Today, a blogger can play a video game and add clever commentary; they can collect obscure video clips and make an amusing compilation video of their own. If they can demonstrate cooking, sewing, music lessons, welding, auto repair or any skill; they can create their own personal niche, and with enough time and perseverance, gain an audience. People flock to watch interesting or curious things. Advertisers, recognizing the fact that 100,000 or a million people per month are looking at this particular blogger, pay them for product placement ads within their videos, or offer them patronage for speaking positively about their product. Some people make thousands of dollars per month, or more. It’s a legitimate job to be interesting.
- Internet Of Things Integrator
More and more frequently, we have intelligent objects becoming part of our daily lives, or “smart” objects form the “Internet of Things” (IoT). Tech-savvy customers can use these smart objects, such as smart cameras, to monitor the comings-and-goings of their dog-walker while they’re on vacation, via their Smartphones. People can view and talk to a delivery person via a smart front door, giving the impression that they’re home, even if they’re still in the office. While some smart objects are relatively easy to navigate, such as the increasingly popular voice activated speakers (Amazon’s “Alexa” or “Echo”), which can provide people with a central running oracle of information there for the asking, other more in-depth systems require a great deal of savvy to properly set up and use. An IoT Integrator is a person who will help people automate their lives, homes, and businesses.
For every traditional job which has been eliminated, technology experts tell us that 2.61 new jobs have been created in its place. The difficulty is that these new jobs are created in a very narrow area of technology. They are often not directly compatible with the jobs which they have replaced.
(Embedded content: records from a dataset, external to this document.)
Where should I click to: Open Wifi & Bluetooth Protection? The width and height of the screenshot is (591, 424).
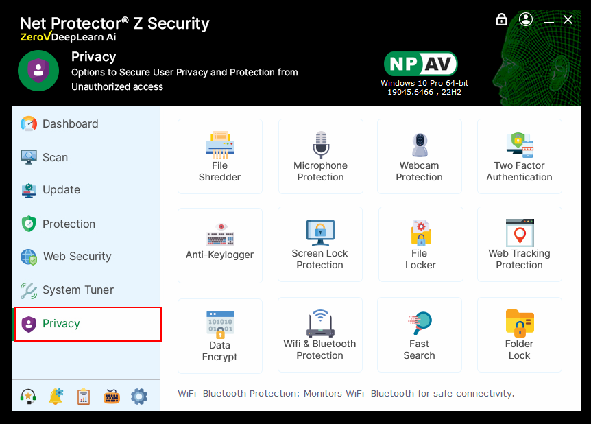point(319,335)
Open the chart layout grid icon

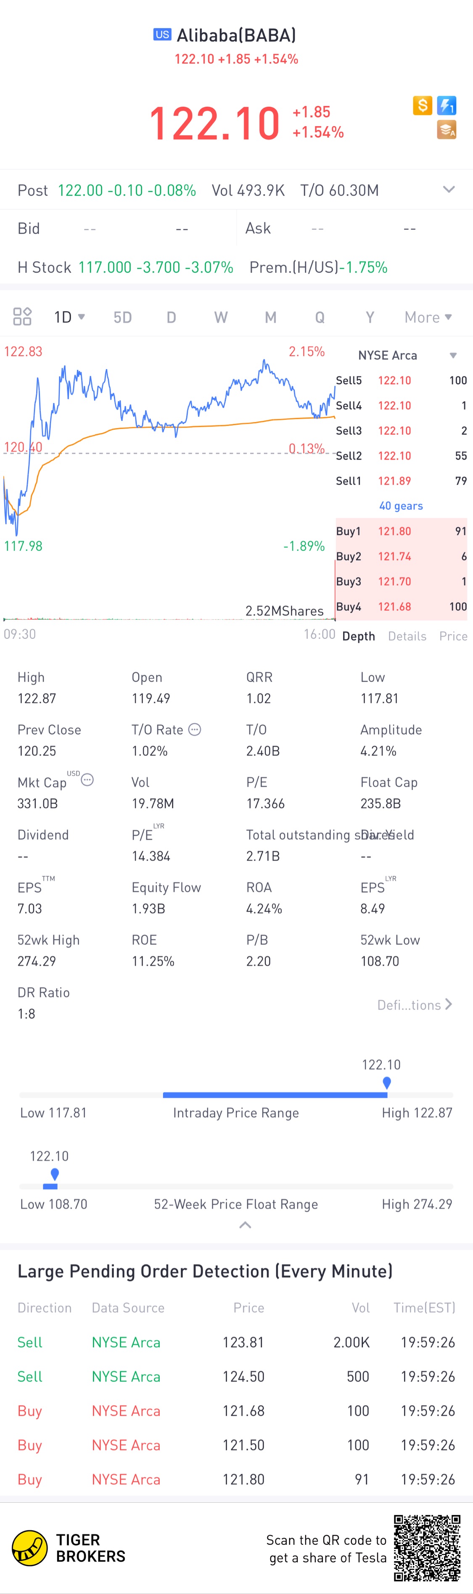coord(22,317)
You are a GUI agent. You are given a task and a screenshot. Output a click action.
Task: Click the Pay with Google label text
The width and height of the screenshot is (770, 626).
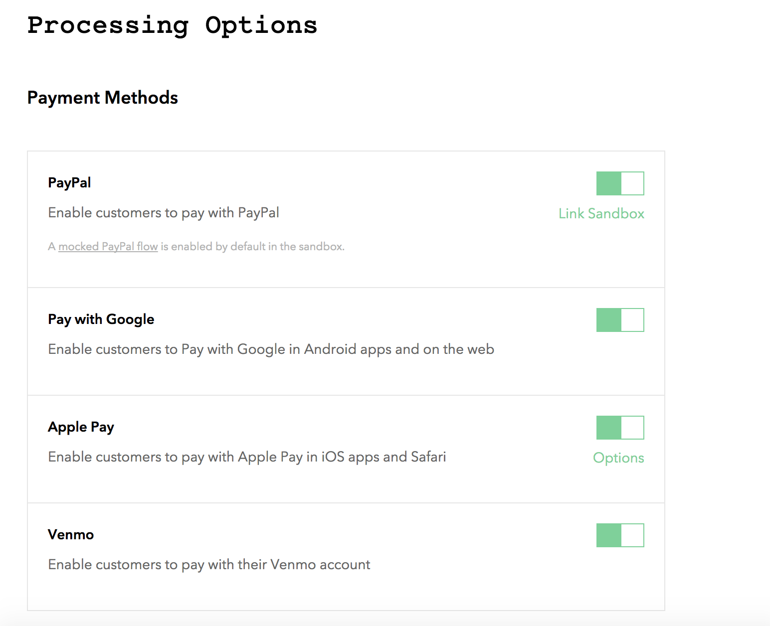[x=101, y=319]
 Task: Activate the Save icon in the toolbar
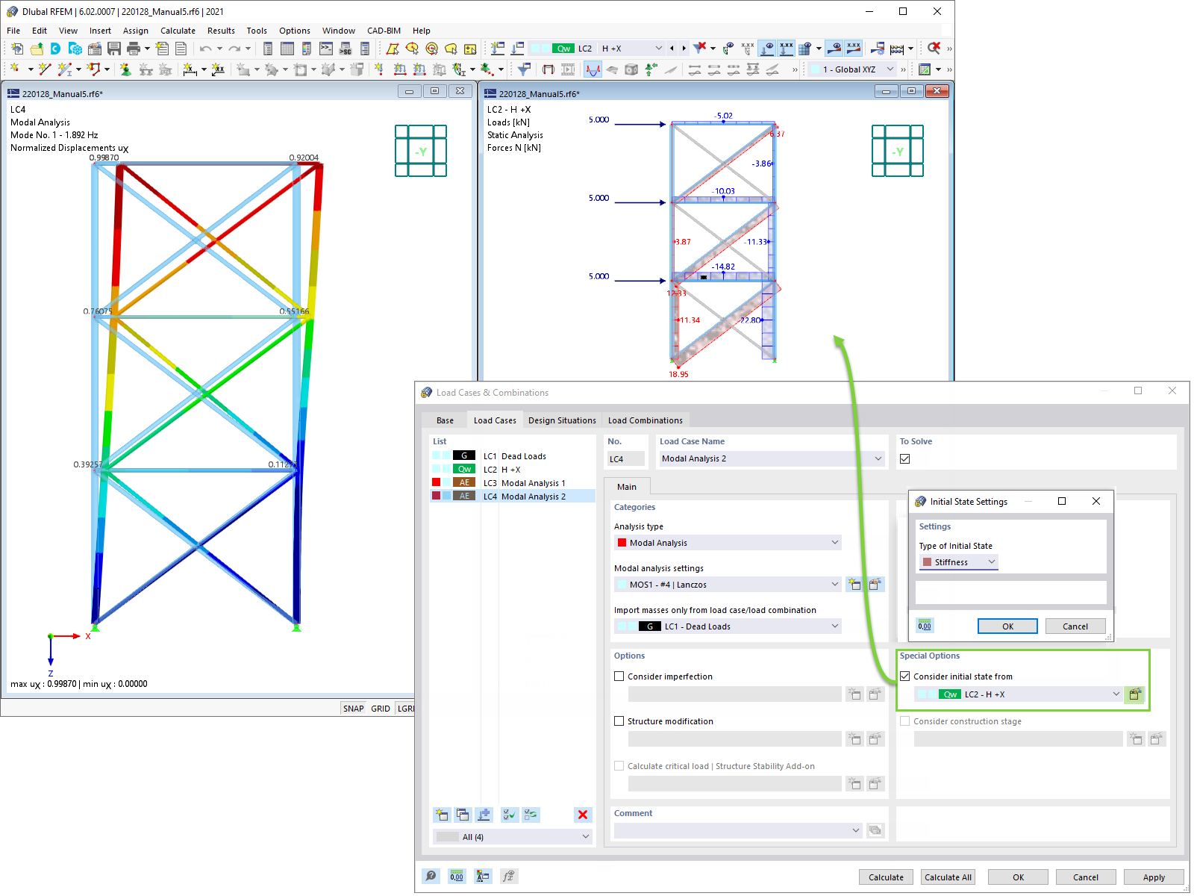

There are new jobs and new opportunities arising all the time as business continues to evolve. Displaced workers are going to have to make an active effort in order to fit into this new niche. It will require new learning or retraining in most cases, but more importantly, the insight to recognize when your job is likely to be coming to an end so that you can prepare to fit into the new role that will be created.
Pay attention! The future is on its way.